Multiple doses of PHA121 were well-tolerated and showed a favorable pharmacokinetic profile for prophylactic treatment of HAE
ZUG, Switzerland, July 10, 2021 (GLOBE NEWSWIRE) -- Pharvaris (Nasdaq: PHVS), a clinical-stage company focused on the development and commercialization of novel oral bradykinin-B2-receptor antagonists for the treatment of hereditary angioedema (HAE) and other bradykinin-B2-receptor-mediated indications, today announced the presentation of clinical data supporting the multiple-dose safety and pharmacokinetic (PK) profile of PHA121 (PHA-022121) for the treatment of hereditary angioedema (HAE) at the European Academy of Allergy and Clinical Immunology (EAACI) Annual Congress 2021, being held virtually from July 10-16, 2021.
The double-blind, randomized, placebo-controlled, multiple ascending dose study included 38 male and female healthy volunteers. PHA121 was orally administered after standardized meals twice daily (BID) for 10 days in four sequential dosing cohorts, ranging from 12 to 50 mg, with safety and PK assessments during treatment and follow-up for 72 hours after the last dose. PHA121 was well-tolerated up to the highest dose of 50 mg BID. All reported treatment-emergent adverse events (TEAEs) were mild in intensity and resolved completely. The total incidence and type of AEs was comparable between active and placebo groups.

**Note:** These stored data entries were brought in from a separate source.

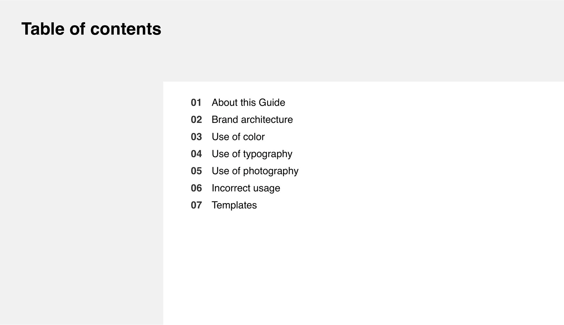
Task: Click the section number 02
Action: click(196, 120)
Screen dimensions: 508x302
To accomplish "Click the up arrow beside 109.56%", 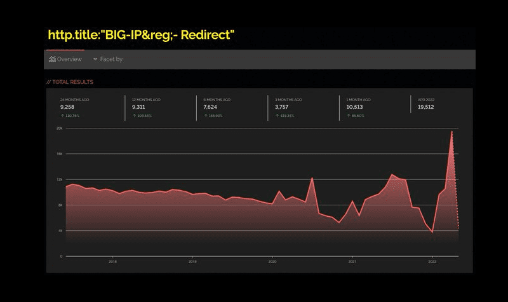I will point(134,116).
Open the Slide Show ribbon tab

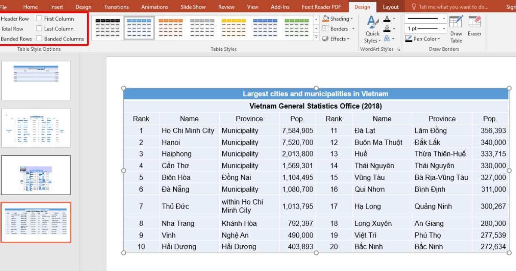click(193, 6)
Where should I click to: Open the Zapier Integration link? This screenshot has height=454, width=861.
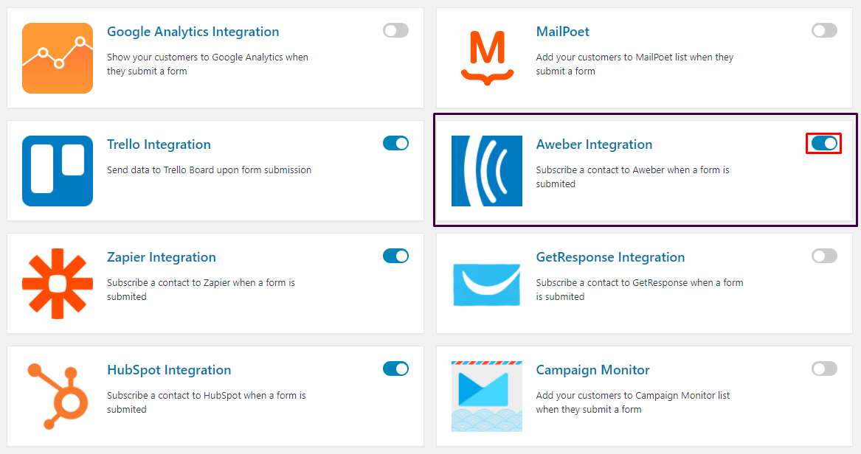point(161,257)
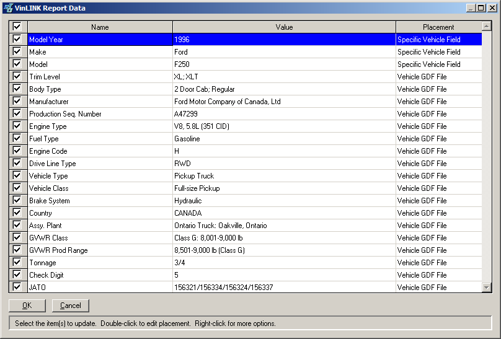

The data also show that PHA121 was well absorbed with median times to reach peak plasma levels within 1.00 to 1.75 hours after dosing with standard meals. On both Day 1 and Day 10, plasma exposure of PHA121 increased approximately dose-proportionally over the dose range from 12 to 50 mg with a mean half-life ranging from 4.8 to 7.3 hours after Day 10. At steady state, which was generally reached within three days of treatment, plasma levels of PHA121 remained consistently above the therapeutic threshold EC85 for all doses (as determined in a human bradykinin challenge previously described).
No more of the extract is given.